Gazze’de şu sırada yaşanmakta olan trajedi, son yıllarda defalarca gerçekleşen senaryonun bir tekrarı: İsrail’in hava bombardımanı altında ölen ve yaralanan siviller, çocuklar, kadınlar... Harabeye dönen mahalleler, evsiz kalan aileler... Öfke ve korku içinde, geleceklerinden umudu kesmiş bir milyon 700 bin talihsiz insan...
Geçen günkü yazımızdaki deyişiyle bu “misilleme kısır döngüsü” kırılmayacak mı? Gazzeliler kendi makus kaderleriyle daha ne kadar karşı karşıya kalacaklar?
Daha önce pek çok kez benzer senaryolar görüldü. Şöyle ki: Hamas’ın İsrail’e fırlattığı roketlere karşılık, İsrail var gücü ile Gazze’yi yoğun bombardımana tabi tutuyor... Dünya telaşlanır gibi oluyor ve tarafları ateşi kesmeleri için zorluyor. Çatışmalar duruyor, bir süre nisbi bir sükunet hâkim oluyor. Ta ki en ufak bir olay bahane edilerek savaşın yeni bir raundu başlayıncaya kadar...
Şimdikine benzer bir durum iki yıl önce yaşanmıştı. Bunca kan ve acından sonra Kasım 2012’de ateşkes ilan edilmişti. O raunt neye yaradı? İsrail’in askeri üstünlüğü Hamas’ı dize mi getirdi?
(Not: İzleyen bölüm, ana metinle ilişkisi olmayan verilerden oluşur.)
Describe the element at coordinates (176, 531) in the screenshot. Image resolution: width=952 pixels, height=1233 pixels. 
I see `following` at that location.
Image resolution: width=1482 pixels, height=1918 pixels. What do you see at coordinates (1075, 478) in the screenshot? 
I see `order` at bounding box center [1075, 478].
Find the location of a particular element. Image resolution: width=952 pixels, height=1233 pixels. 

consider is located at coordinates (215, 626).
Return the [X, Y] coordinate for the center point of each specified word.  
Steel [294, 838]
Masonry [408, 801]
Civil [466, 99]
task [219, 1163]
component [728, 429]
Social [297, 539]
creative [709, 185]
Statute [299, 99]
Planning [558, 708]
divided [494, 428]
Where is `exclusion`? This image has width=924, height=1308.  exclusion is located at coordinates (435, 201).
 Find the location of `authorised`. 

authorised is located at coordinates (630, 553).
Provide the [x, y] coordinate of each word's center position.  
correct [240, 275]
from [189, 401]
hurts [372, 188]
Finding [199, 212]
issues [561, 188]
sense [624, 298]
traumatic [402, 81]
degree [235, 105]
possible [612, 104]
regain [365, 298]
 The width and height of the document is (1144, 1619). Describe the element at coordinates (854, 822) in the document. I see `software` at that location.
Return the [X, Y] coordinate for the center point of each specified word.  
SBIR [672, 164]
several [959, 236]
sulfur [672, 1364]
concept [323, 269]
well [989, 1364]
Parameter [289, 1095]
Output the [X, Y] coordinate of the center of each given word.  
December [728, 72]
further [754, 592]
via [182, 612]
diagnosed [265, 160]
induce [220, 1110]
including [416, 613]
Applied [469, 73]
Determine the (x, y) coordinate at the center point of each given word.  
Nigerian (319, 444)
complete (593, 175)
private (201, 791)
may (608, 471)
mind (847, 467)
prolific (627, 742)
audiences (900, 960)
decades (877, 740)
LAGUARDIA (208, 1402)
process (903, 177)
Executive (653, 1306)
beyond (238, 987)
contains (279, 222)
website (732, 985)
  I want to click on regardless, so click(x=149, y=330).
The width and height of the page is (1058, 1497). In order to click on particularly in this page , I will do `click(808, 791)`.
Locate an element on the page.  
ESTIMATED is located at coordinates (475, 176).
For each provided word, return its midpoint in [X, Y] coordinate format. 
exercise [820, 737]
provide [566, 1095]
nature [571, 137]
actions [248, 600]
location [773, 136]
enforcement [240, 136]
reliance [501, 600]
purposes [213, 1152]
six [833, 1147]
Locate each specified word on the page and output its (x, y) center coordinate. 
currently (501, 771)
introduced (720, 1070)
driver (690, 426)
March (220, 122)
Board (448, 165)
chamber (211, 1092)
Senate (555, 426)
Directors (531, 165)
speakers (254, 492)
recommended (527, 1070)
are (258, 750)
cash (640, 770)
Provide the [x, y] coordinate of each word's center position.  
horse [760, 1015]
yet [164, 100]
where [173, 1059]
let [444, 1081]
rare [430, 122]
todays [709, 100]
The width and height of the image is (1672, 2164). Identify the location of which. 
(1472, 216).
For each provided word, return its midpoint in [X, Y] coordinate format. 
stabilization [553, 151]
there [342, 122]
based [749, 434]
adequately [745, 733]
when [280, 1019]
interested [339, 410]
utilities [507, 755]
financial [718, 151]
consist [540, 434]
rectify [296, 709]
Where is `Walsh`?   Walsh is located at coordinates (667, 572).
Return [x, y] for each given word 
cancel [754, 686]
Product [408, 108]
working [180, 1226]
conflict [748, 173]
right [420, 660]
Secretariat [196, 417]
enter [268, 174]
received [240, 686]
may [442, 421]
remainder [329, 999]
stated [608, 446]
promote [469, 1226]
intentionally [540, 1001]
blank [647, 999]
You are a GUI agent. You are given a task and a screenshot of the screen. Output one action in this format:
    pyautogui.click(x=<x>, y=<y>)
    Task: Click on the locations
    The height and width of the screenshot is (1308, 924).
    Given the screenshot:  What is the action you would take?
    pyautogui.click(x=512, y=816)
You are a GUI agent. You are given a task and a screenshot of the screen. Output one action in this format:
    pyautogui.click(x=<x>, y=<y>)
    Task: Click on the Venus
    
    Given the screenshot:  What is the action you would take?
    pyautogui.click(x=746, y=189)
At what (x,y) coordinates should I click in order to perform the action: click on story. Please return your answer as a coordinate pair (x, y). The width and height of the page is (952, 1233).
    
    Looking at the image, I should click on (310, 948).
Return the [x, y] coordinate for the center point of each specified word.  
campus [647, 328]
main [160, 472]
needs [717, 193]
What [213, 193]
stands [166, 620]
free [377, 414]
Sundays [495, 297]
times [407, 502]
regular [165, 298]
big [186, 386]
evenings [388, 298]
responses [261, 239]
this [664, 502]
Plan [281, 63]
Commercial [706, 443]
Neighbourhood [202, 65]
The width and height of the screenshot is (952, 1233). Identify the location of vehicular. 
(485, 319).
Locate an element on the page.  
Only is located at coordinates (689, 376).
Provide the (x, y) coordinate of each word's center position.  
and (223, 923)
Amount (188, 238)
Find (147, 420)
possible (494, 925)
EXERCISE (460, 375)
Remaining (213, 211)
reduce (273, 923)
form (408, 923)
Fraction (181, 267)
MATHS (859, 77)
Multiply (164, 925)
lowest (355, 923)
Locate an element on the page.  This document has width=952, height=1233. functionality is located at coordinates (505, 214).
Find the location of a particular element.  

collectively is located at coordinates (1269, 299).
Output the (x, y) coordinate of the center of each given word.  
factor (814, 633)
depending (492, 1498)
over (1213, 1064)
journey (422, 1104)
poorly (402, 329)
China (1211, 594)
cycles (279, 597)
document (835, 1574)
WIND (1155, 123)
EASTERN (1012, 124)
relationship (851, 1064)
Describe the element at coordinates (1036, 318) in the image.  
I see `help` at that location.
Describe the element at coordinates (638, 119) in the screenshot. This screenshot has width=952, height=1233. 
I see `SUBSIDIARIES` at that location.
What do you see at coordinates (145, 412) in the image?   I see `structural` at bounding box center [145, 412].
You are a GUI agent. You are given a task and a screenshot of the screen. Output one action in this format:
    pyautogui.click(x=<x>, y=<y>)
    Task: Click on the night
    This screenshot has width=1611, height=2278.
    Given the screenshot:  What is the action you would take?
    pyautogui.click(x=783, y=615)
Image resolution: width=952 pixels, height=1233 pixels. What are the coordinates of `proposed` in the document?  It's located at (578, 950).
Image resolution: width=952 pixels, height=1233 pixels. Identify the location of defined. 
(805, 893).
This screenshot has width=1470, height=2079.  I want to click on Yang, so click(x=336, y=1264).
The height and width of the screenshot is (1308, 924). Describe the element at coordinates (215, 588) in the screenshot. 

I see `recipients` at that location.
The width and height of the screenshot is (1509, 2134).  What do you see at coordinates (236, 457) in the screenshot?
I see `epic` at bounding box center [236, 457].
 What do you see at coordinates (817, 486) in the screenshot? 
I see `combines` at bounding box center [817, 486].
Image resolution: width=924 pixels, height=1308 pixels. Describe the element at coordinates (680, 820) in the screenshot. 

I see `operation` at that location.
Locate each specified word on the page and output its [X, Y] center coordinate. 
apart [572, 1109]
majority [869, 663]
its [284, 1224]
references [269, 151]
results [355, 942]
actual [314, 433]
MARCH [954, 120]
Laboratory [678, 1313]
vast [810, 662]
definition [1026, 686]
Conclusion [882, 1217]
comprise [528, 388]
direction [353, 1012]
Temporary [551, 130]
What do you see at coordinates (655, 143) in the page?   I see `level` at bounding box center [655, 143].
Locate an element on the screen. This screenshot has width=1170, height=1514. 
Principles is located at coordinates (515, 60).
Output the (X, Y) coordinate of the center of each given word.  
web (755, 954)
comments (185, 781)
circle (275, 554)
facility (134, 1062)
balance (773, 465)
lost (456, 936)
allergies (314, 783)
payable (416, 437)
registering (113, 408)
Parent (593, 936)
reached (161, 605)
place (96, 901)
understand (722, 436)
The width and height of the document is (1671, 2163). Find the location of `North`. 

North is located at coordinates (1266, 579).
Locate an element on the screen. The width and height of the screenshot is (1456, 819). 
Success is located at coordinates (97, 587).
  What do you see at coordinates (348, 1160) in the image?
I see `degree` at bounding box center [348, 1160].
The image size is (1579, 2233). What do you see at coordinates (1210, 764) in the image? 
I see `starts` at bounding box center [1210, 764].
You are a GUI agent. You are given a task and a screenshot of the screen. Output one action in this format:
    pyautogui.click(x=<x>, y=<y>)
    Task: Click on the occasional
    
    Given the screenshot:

Gazze’den roket atışları İsrail’in Filistinlilerin haklarını kabul etmesine mi yol açtı?
Tekrar tekrar bütün bu olanlar, İsrail-Gazze krizinin “askeri çözümü” olmadığını açıkça gösteriyor. Bugün gelinen noktada da maalesef taraflar bu gerçeği anlamış değil...
BM neden aciz?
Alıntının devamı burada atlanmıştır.